With Russia making a huge push in the area of smaller surface combatants that pack an out-sized punch, there is an open question about what this means for NATO. However, in the Arctic, a ship to counter Russia's combatants has been in service for over a dozen years.
The Royal Norwegian Navy had been looking to replace the Cold War-era Oslo-class frigates. These were built in the 1960s, and despite an upgrade in the 1970s, they were becoming less effective. The lead ship, HNoMS Oslo (F300), was lost after running aground in 1994. According to the 1995 edition of Combat Fleets of the World, after modernization, the Oslo-class ships had two three-inch guns, a Mk 29 NATO Sea Sparrow launcher, four Penguin anti-ship missiles, and 324mm torpedo tubes.

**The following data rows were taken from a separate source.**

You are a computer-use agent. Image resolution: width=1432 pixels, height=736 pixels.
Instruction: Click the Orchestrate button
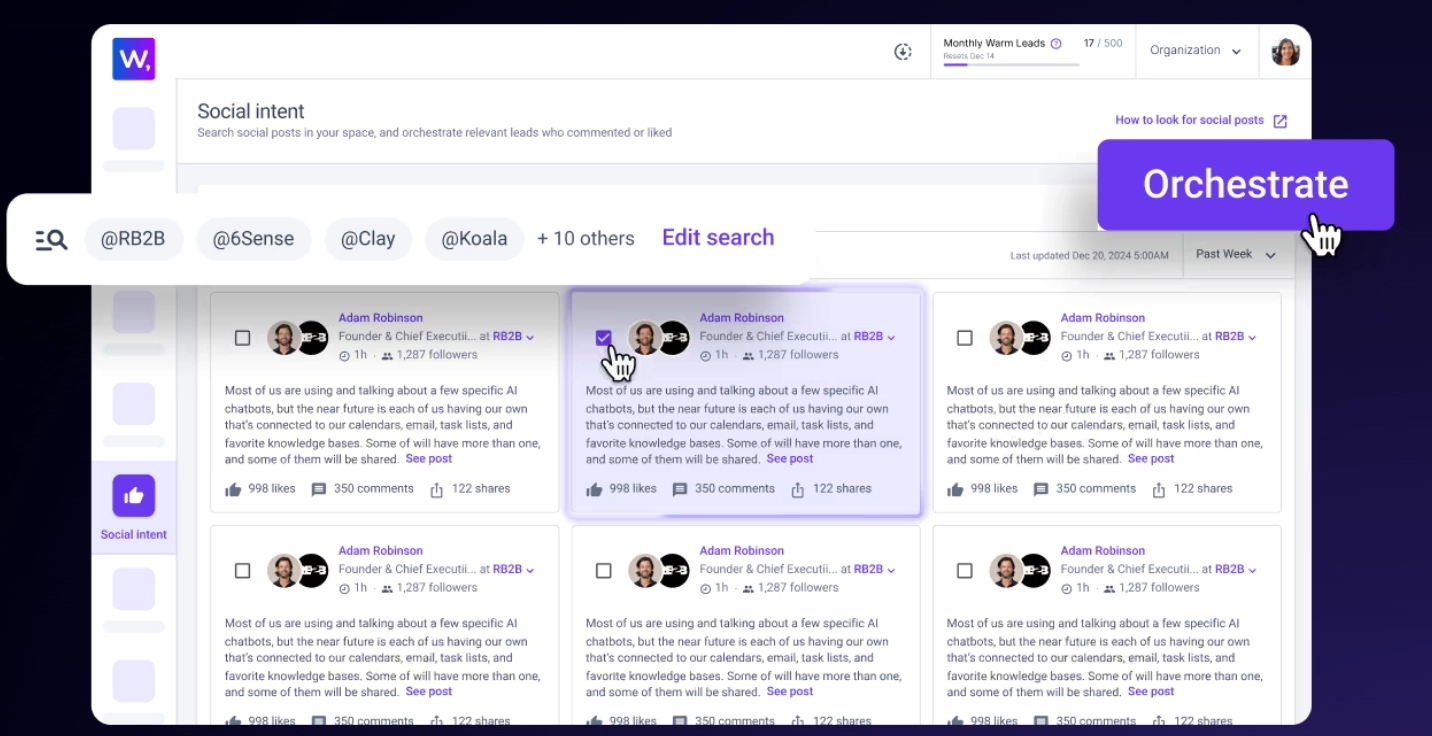1246,185
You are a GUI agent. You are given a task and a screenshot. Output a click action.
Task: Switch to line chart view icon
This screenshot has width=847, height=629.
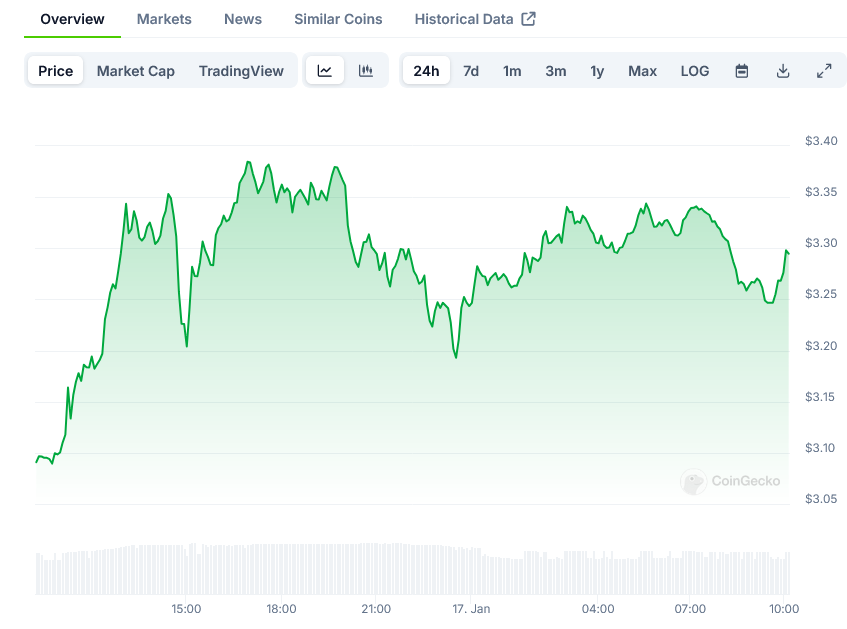(325, 71)
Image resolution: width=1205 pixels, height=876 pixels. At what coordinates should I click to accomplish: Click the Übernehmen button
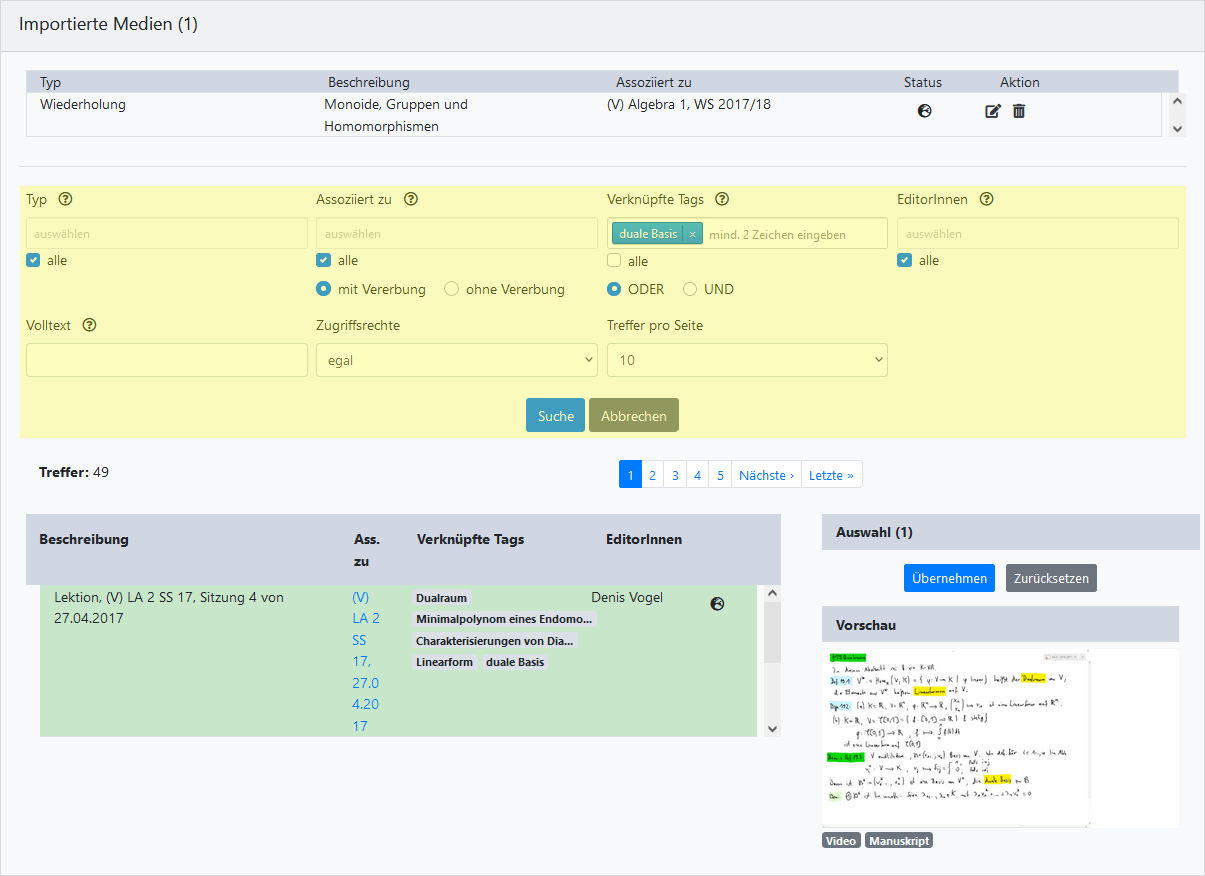(x=949, y=578)
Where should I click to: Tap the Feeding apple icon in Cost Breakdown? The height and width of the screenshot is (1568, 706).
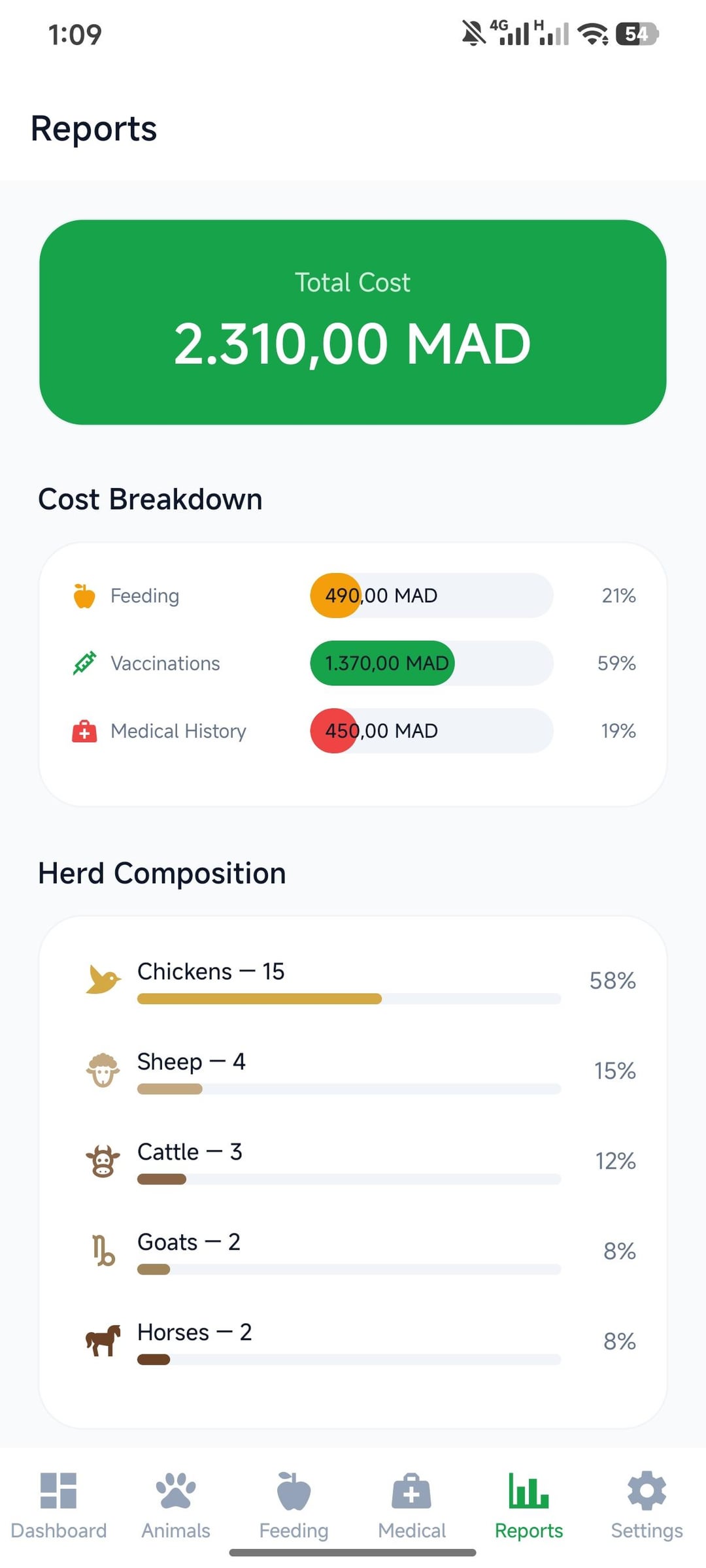84,596
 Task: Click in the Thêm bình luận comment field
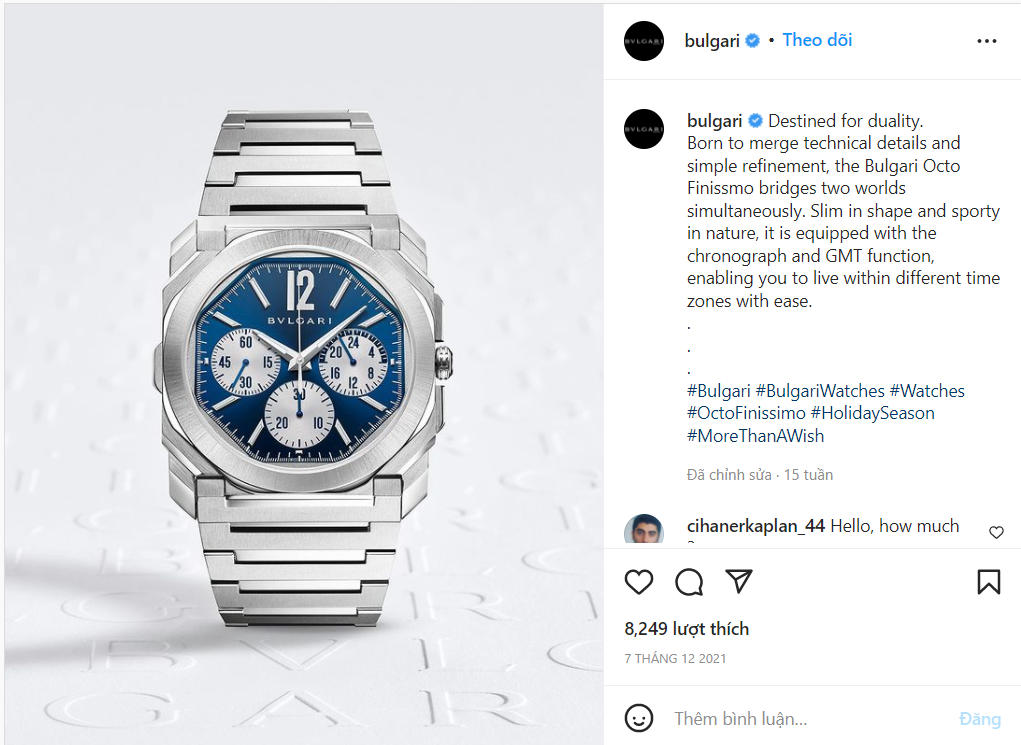[807, 718]
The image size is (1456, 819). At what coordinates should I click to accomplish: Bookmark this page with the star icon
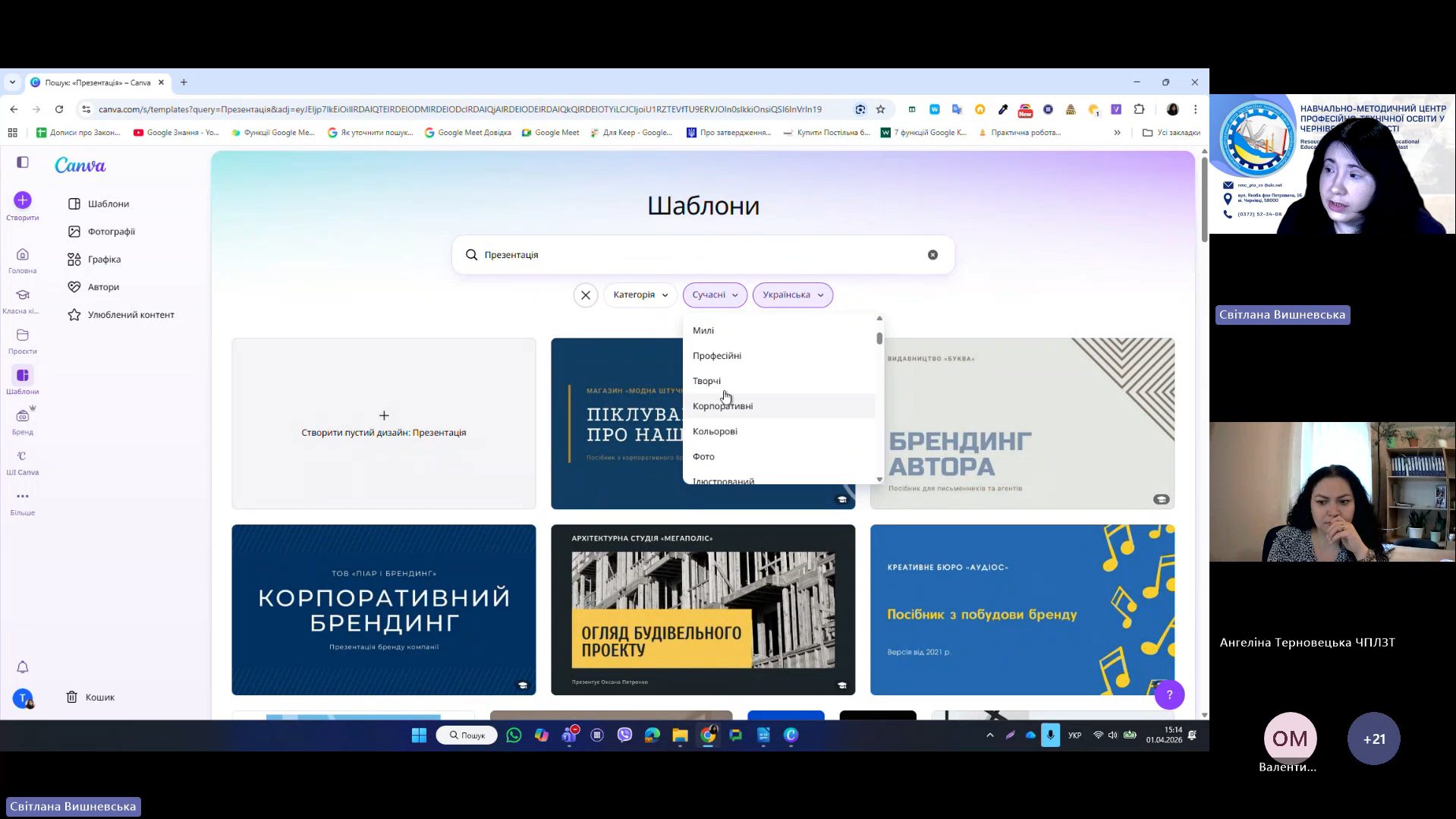tap(880, 109)
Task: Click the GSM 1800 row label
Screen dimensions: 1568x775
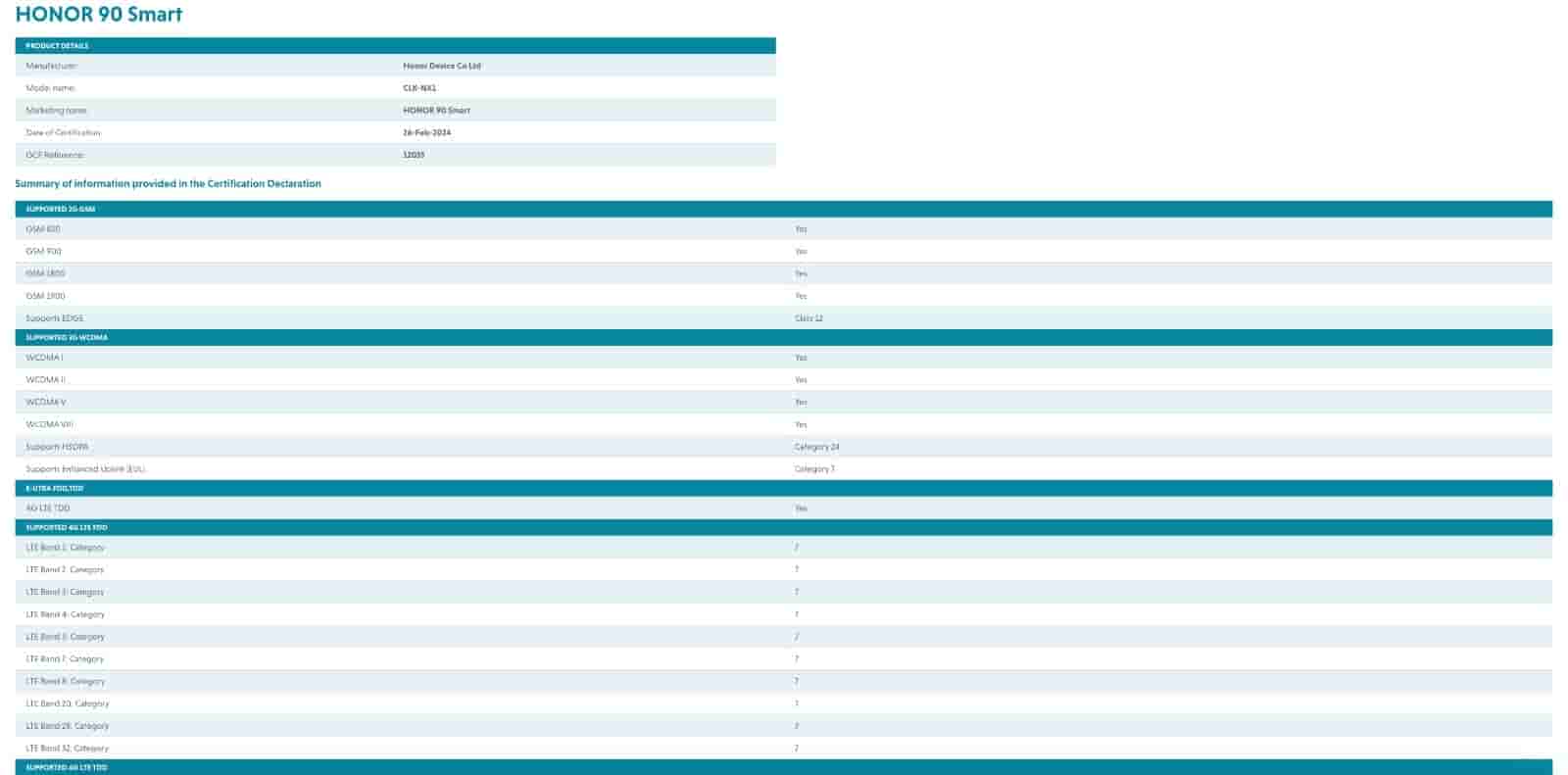Action: [x=45, y=273]
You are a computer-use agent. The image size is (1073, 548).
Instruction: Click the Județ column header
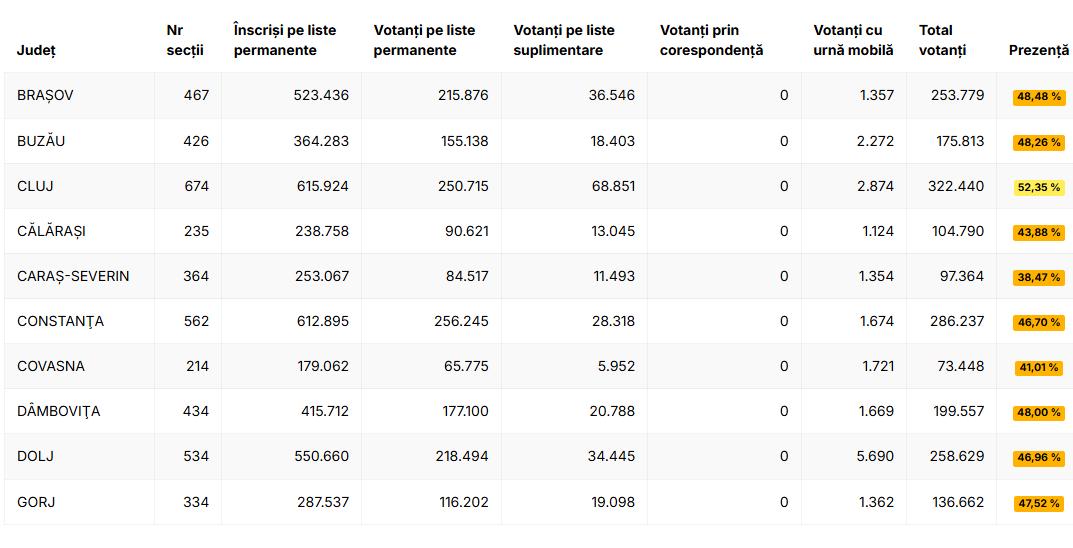click(x=36, y=50)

To replace the aging ships, Norway turned to a scaled-down version of the Spanish F100 frigate design that became the Alvaro de Bazan class. Naval-Technology.com reports that the Fridjof Nansen-class frigates (named for famous Norwegian explorers) addressed many of the shortcomings of the preceding frigates, including cramped living quarters.
But the biggest change is that the Norwegian Navy went from having one of the weakest frigates in the NATO arsenal to one of the best. The Nansen-class ships have a single 76mm gun of a more modern design than the one used on the Oslos, an eight-cell Mk 41 vertical-launch system carrying 32 RIM-162 Evolved Sea Sparrow Missiles directed by the Aegis combat system, two quad Naval Strike Missile launchers, as well as the ability to operate a NH90 helicopter.
But that is not all the frigate can carry. MilitaryFactory.com reports that this ship could add a second 76mm gun, or swap out is current 76mm gun for a five-inch gun. A close-in weapon system and an additional eight vertical-launch cells could also be added. In short, Russia's ships could face a difficult fight in the Arctic.